2. À moyen et à long terme, ignorer le sujet de l’endettement sous prétexte que l’inflation et les taux d’intérêt sont bas est dangereux. Le message des autorités prudentielles aux entreprises à fort levier devrait être raffermi. Les marchés en prendraient bonne note. En ce qui concerne les finances publiques, la stabilisation de la dette et l’inversion de sa trajectoire à long terme sera critique, car, à la différence d’autres pays développés, la France n’émet pas sa monnaie, et la soutenabilité de sa dette dépend de la confiance de ses partenaires plus solides, l’Allemagne avant tout.

3. Évitons l’erreur de vouloir « rembourser la dette Covid », que ce soit par des augmentations de prélèvements ou une baisse des pensions. Le simple fait de l’annoncer serait le meilleur moyen de convaincre les épargnants de ne pas dépenser leur épargne, ce qui prolongerait le marasme.

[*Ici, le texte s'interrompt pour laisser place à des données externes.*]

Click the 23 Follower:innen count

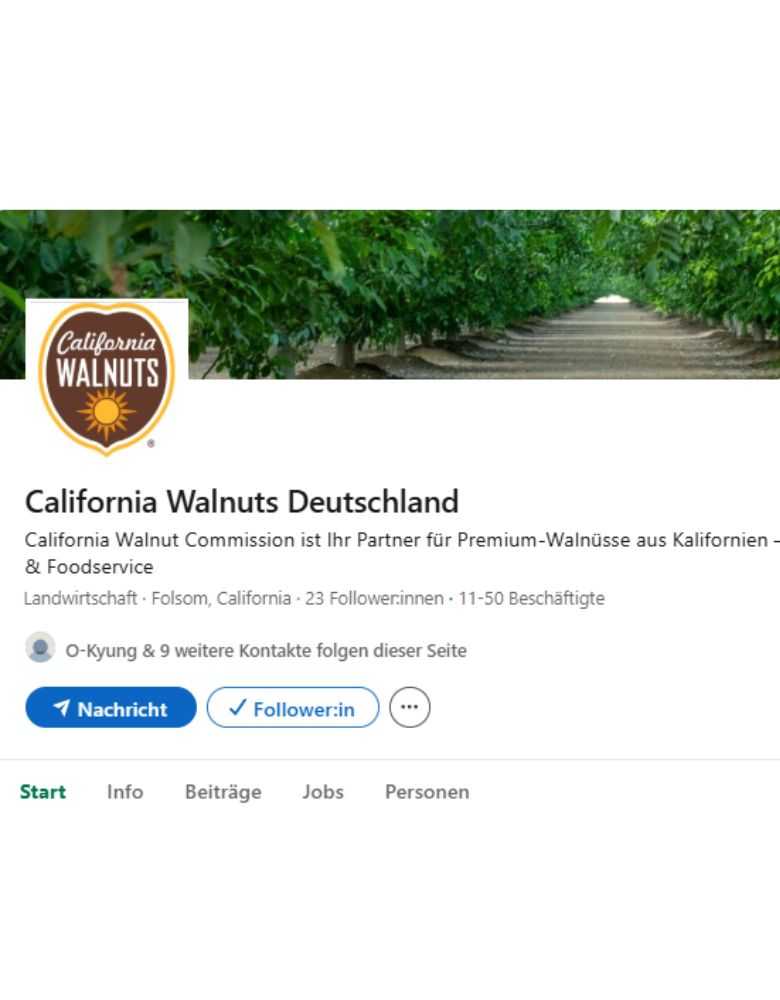[x=374, y=599]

4. Tenter de contrôler la dette par la réduction des dépenses publiques rencontrera de sérieux obstacles : il va bien falloir dépenser plus pour la recherche, la décarbonation de l’économie, le système de santé ou l’adaptation du tissu économique au choc d’offre causé par la pandémie. La voie la plus prometteuse et la plus vertueuse consiste à produire plus, ce qui veut dire travailler plus dans l’année et plus d’années dans la vie, mais aussi augmenter la productivité de l’économie.

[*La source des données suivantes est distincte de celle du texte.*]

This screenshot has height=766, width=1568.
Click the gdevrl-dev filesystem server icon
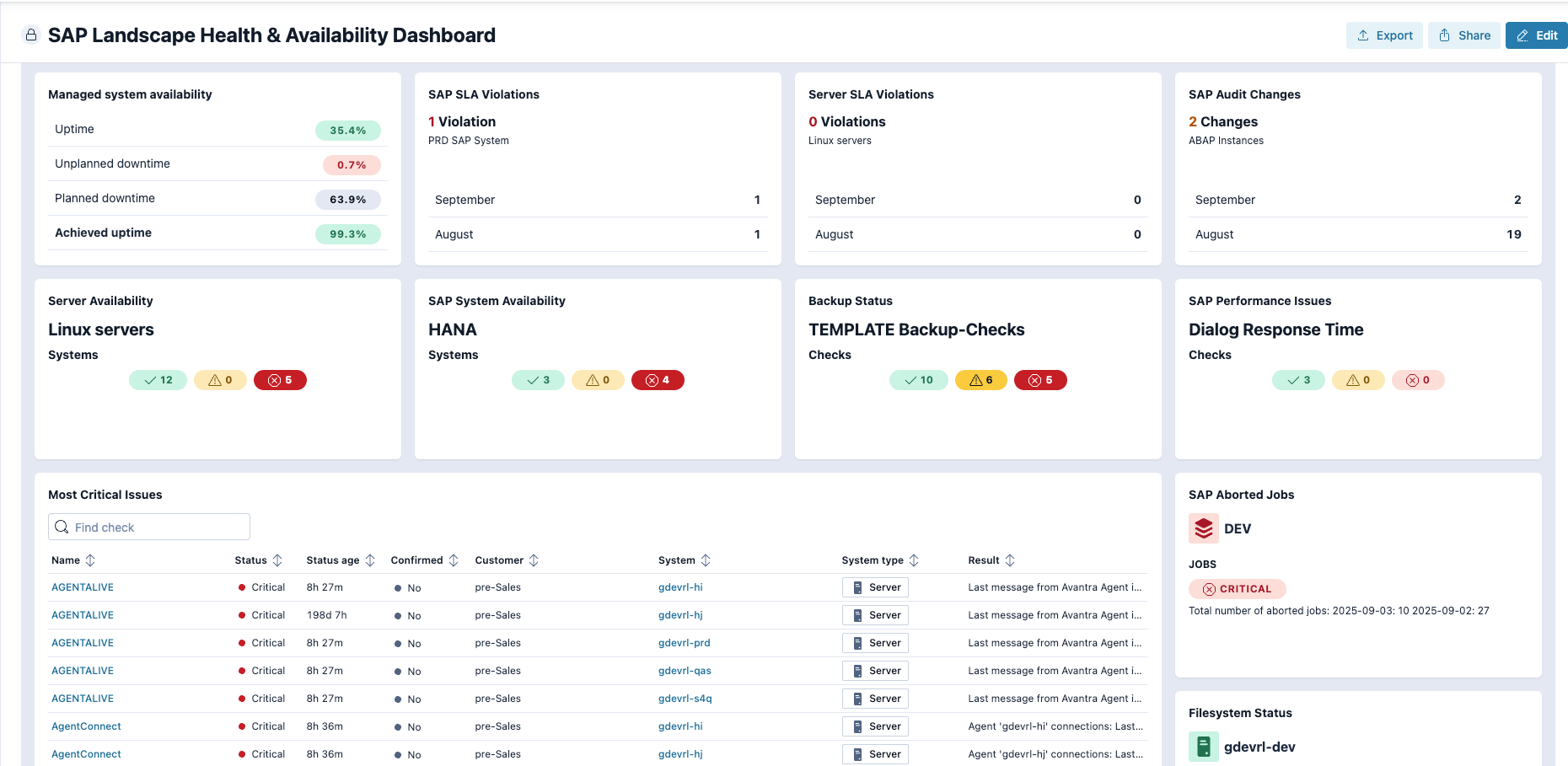tap(1203, 747)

Le ministre des Finances a raison d’insister sur l’augmentation de la croissance potentielle comme étant le meilleur moyen de « rembourser la dette ». Qu’il convainque donc les écologistes de sa majorité que la croissance est une solution, y compris pour la décarbonation de l’économie, et non pas un mal.

[1] Il s’agit de la dette nominale et non pas de la dette à sa valeur de marché. Selon la Banque de France, qui, pour les entreprises, exclut les crédits intra-groupes, les crédits inter-entreprises et les crédits commerciaux, la dette agrégée atteignait 236% du PIB à la fin de 2019.

[2] La dette publique française avait atteint 205% du PIB en 1944.

[3] Hélène Charasson-Jasson, « Le recours croissant des grands groupes français à l’endettement : une stratégie de financement qui montre ses limites », Bulletin de la Banque de France, 226/4 – décembre 2019.